* _Work task_: Once the line with "Image resolution: width=618" is found in the entries below, repeat it and each following line exactly, up to and including the line with "Task: Click the 49 W rated value". Add no other lines.

● ● ●

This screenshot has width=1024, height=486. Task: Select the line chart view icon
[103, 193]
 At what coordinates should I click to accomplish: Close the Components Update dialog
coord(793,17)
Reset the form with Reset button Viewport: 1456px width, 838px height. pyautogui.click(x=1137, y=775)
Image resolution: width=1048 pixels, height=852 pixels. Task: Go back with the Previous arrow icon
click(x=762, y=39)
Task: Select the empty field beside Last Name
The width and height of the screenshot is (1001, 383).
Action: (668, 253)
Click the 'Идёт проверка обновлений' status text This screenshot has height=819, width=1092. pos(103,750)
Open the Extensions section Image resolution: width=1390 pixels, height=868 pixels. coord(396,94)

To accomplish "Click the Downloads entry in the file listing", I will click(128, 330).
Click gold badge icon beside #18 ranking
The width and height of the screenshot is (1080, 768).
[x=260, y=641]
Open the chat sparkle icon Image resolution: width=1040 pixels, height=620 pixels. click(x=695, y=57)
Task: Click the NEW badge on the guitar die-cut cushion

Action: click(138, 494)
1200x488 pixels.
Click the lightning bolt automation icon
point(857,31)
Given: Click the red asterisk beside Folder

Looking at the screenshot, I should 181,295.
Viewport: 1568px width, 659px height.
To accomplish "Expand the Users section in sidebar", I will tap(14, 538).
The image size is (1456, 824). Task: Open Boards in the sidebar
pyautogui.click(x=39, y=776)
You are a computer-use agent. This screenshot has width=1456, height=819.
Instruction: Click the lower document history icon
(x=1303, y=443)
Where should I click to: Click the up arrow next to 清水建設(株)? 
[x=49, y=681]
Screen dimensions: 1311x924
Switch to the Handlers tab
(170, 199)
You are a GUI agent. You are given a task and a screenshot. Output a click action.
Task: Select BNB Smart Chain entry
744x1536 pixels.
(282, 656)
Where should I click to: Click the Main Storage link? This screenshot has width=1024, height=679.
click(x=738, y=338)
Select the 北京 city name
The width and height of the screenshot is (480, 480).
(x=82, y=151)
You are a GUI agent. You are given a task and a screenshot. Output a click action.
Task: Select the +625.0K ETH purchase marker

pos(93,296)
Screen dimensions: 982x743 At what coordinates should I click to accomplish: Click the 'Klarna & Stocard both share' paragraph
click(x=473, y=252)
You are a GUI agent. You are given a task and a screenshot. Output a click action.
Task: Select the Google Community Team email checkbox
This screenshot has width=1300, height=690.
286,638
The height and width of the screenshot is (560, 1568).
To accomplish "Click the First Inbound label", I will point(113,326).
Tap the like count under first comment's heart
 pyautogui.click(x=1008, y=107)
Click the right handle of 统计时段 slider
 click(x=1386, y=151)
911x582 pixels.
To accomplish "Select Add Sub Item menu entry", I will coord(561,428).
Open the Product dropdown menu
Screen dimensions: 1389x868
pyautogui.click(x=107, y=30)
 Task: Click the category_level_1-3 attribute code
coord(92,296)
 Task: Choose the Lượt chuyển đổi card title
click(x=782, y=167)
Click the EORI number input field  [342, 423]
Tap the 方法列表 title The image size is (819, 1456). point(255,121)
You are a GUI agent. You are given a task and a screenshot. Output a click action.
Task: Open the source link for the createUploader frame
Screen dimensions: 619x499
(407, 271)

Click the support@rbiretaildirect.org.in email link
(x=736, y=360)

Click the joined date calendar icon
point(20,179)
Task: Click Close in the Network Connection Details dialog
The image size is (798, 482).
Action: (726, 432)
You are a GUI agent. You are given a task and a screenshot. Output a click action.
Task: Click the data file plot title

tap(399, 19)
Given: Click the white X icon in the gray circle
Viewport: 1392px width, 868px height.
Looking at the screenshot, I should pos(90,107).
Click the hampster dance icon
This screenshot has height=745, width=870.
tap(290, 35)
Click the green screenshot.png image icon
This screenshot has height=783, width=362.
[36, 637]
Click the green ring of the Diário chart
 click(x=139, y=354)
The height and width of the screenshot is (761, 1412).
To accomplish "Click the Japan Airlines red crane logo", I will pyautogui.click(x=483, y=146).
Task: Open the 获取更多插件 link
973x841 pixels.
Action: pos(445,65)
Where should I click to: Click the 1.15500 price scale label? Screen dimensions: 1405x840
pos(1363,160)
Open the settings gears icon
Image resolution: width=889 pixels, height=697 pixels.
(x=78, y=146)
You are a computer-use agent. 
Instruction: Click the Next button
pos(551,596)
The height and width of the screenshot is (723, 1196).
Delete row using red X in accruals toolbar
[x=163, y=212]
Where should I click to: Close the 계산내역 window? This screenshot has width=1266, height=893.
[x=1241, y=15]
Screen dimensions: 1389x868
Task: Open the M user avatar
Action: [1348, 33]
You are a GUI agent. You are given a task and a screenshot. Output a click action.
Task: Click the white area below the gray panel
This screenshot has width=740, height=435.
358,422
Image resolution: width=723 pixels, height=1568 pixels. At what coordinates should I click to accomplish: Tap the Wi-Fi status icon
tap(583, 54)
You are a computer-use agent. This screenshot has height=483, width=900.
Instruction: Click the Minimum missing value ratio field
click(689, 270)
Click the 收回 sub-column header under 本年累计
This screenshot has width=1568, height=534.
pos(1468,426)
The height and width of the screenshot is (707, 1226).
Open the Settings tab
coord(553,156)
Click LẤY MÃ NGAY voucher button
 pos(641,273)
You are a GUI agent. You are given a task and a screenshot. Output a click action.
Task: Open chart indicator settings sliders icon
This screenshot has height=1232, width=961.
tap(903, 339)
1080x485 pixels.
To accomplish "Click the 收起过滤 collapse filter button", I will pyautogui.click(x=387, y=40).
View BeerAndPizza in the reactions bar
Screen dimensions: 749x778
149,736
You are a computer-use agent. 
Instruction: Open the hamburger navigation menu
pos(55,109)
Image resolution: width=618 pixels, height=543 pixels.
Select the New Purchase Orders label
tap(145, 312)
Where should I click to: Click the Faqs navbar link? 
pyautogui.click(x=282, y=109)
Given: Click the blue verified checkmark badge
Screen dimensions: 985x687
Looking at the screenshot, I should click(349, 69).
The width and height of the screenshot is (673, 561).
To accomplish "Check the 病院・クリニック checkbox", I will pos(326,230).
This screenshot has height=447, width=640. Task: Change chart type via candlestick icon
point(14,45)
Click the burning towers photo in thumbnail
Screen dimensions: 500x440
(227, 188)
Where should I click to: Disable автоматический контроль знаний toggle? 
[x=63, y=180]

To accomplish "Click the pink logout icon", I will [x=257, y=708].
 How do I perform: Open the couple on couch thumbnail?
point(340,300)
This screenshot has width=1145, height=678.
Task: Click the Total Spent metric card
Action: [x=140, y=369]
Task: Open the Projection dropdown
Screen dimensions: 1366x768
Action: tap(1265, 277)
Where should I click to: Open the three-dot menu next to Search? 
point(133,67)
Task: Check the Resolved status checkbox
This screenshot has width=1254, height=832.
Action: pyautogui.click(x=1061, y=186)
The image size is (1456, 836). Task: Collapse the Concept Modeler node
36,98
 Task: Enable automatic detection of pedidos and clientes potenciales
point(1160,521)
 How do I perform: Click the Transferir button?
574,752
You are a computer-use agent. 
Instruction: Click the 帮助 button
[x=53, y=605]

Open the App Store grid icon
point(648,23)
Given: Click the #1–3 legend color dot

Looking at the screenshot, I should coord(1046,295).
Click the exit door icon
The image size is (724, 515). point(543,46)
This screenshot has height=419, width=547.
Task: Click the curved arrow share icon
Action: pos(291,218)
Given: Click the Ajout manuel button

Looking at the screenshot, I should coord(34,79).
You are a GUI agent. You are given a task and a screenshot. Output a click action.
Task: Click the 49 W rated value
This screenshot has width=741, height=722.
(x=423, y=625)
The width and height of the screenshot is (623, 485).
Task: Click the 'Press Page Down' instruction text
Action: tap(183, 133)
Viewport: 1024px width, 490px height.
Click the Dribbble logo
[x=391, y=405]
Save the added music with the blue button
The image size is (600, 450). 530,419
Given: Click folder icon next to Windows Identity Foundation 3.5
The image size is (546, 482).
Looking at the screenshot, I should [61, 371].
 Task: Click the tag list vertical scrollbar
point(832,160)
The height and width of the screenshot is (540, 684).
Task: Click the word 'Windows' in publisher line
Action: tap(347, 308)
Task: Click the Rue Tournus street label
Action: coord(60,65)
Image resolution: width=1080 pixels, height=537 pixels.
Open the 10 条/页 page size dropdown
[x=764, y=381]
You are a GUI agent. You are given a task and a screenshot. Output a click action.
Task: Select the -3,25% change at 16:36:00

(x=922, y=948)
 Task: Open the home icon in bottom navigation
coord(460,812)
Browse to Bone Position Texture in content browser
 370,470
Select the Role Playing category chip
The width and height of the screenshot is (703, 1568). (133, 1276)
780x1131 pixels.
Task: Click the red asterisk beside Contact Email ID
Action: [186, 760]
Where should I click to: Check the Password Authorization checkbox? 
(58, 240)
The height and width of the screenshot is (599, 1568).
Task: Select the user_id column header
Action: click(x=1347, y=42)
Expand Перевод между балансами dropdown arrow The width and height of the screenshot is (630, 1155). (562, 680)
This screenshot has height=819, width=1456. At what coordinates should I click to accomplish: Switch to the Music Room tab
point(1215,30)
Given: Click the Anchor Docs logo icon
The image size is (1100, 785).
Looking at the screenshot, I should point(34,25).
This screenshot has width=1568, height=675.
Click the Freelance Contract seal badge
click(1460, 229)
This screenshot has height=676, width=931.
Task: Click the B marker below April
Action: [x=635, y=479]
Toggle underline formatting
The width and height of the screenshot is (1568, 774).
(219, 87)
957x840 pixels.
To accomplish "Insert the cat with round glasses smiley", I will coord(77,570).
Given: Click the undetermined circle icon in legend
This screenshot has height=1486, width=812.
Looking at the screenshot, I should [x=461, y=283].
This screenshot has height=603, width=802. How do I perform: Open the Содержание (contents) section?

● ● ●

* _Reply_:
Image resolution: width=618 pixels, height=543 pixels.
Select the New Purchase Orders label
tap(145, 312)
Where should I click to: Click the Faqs navbar link? 
pyautogui.click(x=282, y=109)
Given: Click the blue verified checkmark badge
Screen dimensions: 985x687
Looking at the screenshot, I should click(349, 69).
The width and height of the screenshot is (673, 561).
To accomplish "Check the 病院・クリニック checkbox", I will pos(326,230).
This screenshot has height=447, width=640. Task: Change chart type via candlestick icon
point(14,45)
Click the burning towers photo in thumbnail
Screen dimensions: 500x440
(227, 188)
Where should I click to: Disable автоматический контроль знаний toggle? 
[x=63, y=180]

To accomplish "Click the pink logout icon", I will [x=257, y=708].
 How do I perform: Open the couple on couch thumbnail?
point(340,300)
This screenshot has width=1145, height=678.
Task: Click the Total Spent metric card
Action: [x=140, y=369]
Task: Open the Projection dropdown
Screen dimensions: 1366x768
Action: tap(1265, 277)
Where should I click to: Open the three-dot menu next to Search? 
point(133,67)
Task: Check the Resolved status checkbox
This screenshot has width=1254, height=832.
Action: pyautogui.click(x=1061, y=186)
The image size is (1456, 836). Task: Collapse the Concept Modeler node
36,98
 Task: Enable automatic detection of pedidos and clientes potenciales
point(1160,521)
 How do I perform: Click the Transferir button?
574,752
You are a computer-use agent. 
Instruction: Click the 帮助 button
[x=53, y=605]

Open the App Store grid icon
point(648,23)
Given: Click the #1–3 legend color dot

Looking at the screenshot, I should coord(1046,295).
Click the exit door icon
The image size is (724, 515). point(543,46)
This screenshot has height=419, width=547.
Task: Click the curved arrow share icon
Action: pos(291,218)
Given: Click the Ajout manuel button

Looking at the screenshot, I should coord(34,79).
You are a GUI agent. You are given a task and a screenshot. Output a click action.
Task: Click the 49 W rated value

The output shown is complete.